### EXERCISE DESCRIPTION
Your answer must be every line of the data that holds the string "Agrafeuse".

### DATASET CONTENT
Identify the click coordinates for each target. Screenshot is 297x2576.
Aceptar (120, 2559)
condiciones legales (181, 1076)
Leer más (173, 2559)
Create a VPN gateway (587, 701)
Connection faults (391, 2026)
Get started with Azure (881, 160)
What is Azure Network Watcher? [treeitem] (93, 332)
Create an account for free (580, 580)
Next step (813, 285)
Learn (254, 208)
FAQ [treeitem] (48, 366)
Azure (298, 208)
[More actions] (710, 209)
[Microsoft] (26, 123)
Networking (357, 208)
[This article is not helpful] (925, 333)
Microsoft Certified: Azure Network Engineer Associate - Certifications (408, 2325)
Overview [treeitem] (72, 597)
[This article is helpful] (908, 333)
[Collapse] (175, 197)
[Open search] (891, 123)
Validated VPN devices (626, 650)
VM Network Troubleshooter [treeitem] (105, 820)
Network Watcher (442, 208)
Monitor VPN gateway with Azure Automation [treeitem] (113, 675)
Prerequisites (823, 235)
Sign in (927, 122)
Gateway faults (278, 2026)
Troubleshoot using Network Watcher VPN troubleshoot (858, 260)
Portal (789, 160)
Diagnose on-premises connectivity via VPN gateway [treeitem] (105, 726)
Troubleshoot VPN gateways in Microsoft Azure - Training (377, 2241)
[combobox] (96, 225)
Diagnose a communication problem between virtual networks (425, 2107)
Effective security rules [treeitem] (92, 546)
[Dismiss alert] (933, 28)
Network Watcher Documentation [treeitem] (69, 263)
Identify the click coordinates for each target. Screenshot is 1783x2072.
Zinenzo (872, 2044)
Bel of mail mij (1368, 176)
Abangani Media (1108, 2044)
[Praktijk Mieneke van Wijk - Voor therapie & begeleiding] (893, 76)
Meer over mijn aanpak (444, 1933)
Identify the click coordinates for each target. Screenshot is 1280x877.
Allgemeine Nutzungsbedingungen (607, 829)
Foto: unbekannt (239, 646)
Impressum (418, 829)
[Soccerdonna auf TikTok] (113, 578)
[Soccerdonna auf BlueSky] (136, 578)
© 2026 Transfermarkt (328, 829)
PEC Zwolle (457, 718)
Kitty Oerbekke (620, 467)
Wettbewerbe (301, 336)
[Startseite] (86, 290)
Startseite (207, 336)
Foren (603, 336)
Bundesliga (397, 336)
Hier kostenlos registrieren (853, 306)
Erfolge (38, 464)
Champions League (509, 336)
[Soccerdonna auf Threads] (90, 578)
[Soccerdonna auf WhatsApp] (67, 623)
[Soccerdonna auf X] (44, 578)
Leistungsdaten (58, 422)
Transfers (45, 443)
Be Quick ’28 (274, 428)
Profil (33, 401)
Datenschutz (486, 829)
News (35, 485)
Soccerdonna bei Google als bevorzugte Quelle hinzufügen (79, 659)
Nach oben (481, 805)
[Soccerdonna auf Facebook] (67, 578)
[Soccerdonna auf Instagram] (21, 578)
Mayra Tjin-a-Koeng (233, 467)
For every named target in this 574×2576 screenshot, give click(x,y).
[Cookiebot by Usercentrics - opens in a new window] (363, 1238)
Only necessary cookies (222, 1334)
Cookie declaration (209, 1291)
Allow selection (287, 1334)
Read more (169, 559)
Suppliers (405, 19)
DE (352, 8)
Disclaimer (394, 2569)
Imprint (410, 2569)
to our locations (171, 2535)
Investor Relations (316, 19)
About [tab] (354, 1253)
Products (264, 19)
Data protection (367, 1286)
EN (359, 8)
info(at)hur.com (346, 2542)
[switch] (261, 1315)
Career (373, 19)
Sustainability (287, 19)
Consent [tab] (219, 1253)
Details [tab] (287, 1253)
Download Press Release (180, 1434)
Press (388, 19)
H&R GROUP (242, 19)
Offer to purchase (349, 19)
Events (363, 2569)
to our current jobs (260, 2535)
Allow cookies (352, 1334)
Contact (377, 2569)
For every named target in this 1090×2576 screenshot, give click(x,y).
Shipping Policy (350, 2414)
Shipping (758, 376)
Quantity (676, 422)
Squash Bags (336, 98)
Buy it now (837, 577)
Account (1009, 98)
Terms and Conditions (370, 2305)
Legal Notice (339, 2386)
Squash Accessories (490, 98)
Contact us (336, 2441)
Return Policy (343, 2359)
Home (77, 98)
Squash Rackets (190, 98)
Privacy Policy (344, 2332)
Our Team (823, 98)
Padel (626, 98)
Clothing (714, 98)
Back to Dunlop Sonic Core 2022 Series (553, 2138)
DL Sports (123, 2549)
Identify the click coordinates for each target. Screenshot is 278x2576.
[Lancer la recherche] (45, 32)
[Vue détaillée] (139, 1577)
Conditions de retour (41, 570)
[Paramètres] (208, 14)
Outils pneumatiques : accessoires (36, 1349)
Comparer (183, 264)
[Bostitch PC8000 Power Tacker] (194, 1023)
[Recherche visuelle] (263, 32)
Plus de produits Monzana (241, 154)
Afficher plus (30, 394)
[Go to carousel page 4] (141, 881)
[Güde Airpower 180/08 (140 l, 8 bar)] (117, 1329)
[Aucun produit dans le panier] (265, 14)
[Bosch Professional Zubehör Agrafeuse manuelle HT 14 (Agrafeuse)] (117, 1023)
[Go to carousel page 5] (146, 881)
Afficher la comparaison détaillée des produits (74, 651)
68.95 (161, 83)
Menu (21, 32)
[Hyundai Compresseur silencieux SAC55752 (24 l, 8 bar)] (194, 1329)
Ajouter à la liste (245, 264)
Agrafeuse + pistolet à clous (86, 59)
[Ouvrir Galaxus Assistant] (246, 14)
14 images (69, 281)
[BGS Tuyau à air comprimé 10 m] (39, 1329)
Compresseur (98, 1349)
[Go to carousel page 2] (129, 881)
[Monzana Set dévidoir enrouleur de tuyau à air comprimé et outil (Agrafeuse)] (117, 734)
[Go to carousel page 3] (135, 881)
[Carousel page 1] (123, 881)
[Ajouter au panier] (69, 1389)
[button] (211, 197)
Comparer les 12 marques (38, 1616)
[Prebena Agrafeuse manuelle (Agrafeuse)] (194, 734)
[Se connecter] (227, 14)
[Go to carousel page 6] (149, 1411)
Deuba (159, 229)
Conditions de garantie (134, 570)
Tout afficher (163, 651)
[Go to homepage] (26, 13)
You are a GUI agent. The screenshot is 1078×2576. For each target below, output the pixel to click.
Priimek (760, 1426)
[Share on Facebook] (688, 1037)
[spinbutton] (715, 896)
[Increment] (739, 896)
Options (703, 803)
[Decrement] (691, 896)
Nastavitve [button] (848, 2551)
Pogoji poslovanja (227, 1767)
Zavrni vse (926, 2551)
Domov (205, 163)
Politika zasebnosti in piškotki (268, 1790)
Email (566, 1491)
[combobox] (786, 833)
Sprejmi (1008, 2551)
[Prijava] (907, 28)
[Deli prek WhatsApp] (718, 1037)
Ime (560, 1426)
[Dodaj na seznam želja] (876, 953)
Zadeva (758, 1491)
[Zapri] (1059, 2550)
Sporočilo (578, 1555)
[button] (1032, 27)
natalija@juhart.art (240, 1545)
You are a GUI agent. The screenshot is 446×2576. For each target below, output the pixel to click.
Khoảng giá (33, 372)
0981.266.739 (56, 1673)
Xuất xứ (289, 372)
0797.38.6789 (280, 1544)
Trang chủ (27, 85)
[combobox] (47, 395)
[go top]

### RESPONSE TO THIS TASK
[Bosch Professional Zubehör Agrafeuse manuelle HT 14 (Agrafeuse)] (117, 1023)
Agrafeuse + pistolet à clous (86, 59)
[Monzana Set dévidoir enrouleur de tuyau à air comprimé et outil (Agrafeuse)] (117, 734)
[Prebena Agrafeuse manuelle (Agrafeuse)] (194, 734)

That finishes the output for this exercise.